The visual analytics conducted in this study were all based on the complete dataset, which inevitably limited the granularity of analysis at the level of individual cases or specific case clusters. This represents a notable limitation and an important direction for future improvement. We will also explore new techniques to improve both the quality and volume of the data. Second, despite the data validation process, manual annotation inevitably introduces errors. How to better address these errors during the data validation and preprocessing stages requires further exploration.

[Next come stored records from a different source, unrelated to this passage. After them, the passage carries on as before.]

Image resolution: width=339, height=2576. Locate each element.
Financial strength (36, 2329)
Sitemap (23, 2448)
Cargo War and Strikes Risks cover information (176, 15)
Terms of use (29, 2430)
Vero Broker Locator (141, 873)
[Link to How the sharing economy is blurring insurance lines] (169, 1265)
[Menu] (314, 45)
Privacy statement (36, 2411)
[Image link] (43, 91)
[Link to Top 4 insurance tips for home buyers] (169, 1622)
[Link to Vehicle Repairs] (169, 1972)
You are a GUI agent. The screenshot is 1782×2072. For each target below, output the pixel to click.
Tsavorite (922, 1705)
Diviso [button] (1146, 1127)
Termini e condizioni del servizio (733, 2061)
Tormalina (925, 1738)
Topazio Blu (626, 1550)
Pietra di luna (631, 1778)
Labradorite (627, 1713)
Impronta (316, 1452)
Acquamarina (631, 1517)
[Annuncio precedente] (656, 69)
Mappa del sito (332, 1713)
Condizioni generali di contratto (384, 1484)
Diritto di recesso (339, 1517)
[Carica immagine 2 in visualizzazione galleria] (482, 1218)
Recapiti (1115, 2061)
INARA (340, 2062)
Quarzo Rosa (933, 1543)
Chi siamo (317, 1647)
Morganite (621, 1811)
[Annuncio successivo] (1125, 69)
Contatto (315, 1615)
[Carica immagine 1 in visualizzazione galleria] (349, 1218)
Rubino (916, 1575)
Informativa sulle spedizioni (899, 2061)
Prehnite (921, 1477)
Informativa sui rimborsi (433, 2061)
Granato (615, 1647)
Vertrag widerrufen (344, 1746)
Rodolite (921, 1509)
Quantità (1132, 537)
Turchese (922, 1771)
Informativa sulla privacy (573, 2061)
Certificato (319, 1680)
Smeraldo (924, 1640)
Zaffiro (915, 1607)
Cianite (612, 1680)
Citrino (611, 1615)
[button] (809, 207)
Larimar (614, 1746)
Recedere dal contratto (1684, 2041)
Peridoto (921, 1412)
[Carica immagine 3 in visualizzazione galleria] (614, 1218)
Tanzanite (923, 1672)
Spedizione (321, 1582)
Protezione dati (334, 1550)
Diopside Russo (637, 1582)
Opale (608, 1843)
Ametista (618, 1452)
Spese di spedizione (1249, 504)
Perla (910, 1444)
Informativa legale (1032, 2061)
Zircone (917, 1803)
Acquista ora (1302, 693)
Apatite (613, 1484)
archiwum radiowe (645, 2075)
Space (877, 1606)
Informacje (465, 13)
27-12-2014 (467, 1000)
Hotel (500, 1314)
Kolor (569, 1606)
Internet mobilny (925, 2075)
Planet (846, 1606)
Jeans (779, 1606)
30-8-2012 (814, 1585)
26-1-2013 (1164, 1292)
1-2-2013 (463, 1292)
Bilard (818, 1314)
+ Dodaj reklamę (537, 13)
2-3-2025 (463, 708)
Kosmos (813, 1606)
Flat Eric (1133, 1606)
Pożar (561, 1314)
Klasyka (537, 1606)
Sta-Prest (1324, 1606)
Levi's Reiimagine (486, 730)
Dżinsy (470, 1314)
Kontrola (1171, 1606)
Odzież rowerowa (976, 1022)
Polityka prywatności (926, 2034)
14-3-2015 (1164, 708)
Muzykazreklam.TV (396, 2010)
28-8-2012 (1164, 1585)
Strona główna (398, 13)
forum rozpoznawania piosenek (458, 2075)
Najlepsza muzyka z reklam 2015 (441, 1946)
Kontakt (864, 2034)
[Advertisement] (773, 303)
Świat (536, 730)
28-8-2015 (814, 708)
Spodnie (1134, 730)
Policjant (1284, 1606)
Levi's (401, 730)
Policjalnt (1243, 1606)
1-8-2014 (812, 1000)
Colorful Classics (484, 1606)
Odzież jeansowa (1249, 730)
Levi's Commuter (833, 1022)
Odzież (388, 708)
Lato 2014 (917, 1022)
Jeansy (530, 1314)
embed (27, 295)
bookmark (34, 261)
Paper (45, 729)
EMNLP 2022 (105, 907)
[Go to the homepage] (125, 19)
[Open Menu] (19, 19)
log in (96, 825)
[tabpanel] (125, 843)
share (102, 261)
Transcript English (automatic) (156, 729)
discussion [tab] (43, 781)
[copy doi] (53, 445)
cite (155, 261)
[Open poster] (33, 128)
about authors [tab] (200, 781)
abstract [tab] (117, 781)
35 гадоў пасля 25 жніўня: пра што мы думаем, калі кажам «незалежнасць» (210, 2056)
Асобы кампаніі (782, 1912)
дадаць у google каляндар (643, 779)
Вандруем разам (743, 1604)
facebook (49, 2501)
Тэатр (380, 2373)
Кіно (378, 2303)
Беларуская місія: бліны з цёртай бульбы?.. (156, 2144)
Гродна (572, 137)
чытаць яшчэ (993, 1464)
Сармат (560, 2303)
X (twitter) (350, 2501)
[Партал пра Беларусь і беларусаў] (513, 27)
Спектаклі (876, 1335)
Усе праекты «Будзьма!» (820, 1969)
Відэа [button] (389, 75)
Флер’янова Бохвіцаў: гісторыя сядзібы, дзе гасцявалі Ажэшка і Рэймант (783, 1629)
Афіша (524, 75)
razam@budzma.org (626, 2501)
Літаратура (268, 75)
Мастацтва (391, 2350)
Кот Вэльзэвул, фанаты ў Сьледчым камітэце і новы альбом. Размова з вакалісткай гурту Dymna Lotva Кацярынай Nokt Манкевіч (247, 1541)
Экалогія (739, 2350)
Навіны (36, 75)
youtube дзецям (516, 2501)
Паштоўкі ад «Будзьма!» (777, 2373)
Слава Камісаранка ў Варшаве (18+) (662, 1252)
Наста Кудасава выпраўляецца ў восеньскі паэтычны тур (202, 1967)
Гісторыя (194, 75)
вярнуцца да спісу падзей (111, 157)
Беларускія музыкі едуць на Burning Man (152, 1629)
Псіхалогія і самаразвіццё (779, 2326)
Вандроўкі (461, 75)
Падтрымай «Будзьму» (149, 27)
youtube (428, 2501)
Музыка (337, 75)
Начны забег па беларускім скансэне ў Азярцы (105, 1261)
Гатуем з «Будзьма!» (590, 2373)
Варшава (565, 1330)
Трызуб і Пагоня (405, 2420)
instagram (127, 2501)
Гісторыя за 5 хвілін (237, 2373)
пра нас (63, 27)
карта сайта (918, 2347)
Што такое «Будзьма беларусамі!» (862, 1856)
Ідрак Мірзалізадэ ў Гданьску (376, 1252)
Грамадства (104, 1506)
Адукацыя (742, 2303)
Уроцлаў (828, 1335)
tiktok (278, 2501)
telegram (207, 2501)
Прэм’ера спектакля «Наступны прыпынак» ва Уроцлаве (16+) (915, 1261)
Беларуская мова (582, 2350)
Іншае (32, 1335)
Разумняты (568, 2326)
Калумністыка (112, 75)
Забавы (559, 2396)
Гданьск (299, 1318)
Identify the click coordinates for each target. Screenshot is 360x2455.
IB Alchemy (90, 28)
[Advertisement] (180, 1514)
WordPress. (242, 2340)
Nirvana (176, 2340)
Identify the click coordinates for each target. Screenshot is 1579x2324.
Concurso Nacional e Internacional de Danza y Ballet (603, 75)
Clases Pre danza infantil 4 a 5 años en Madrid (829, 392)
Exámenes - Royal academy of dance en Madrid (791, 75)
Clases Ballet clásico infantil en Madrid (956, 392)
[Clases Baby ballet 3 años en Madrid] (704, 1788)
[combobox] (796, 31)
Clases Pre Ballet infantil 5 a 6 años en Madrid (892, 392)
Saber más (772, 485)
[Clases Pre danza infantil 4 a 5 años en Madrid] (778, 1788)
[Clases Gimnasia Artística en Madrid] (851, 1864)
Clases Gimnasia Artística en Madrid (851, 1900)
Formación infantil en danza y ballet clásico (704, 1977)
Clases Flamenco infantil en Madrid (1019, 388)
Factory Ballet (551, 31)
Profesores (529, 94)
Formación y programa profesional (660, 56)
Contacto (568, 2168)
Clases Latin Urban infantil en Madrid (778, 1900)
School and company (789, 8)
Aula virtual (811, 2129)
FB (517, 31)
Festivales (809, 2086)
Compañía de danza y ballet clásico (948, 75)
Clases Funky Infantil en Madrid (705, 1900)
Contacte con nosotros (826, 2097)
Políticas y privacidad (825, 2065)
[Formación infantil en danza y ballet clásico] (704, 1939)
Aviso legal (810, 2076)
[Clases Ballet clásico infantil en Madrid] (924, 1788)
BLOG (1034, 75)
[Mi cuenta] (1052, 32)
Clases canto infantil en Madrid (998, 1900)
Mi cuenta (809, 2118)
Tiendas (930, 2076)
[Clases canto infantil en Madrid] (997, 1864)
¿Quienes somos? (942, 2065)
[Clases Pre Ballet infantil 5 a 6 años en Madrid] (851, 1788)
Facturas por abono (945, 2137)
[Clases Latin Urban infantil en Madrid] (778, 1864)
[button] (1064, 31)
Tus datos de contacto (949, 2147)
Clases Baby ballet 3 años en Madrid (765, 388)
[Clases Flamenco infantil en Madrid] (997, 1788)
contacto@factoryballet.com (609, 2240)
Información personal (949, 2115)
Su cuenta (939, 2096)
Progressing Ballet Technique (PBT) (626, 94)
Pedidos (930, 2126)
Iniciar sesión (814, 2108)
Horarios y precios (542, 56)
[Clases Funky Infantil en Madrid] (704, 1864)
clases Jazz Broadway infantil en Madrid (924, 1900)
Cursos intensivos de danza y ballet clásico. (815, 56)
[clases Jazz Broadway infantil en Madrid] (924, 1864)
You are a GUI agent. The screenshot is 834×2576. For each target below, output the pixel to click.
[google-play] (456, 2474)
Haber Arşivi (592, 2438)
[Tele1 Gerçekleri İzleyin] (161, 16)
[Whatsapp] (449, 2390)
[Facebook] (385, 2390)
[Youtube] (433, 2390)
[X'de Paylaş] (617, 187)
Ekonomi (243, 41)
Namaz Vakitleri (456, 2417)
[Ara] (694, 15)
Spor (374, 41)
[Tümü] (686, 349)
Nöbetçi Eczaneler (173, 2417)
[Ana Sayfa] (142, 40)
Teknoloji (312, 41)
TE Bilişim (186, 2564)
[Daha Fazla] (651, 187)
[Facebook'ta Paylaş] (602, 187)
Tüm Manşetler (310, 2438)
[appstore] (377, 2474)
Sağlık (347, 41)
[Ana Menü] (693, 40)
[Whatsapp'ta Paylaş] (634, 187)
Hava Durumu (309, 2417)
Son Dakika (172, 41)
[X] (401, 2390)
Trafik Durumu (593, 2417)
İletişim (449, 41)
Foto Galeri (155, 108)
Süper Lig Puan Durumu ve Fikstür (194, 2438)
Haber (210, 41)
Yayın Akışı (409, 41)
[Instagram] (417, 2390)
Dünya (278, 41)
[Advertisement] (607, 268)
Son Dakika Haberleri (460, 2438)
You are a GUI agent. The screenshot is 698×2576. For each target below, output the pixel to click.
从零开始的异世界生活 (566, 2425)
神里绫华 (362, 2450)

Finally, in terms of analytical methods, further exploration of innovative approaches suitable for small sample sizes is necessary to unlock their potential.

Conclusions

In this article, we firstly introduced a pioneering approach to modeling risks of AI events using a standardized ontological risk model. This model allows us to categorize various types of AI risks within a unified framework and facilitate a systematic visual analysis of these risks. Based on this model, we generated a recoded dataset with enriched attributes. This dataset can not only enhance a holistic comprehension of the nature of AI risks, but also enables systematic examination of how different AI risks are interrelated. Based on explainable machine learning, we identified potential driving factors behind several common attributes of AI risks. Our analytical discussion provides a foundation for decision-makers to support more informed policy development and standard setting.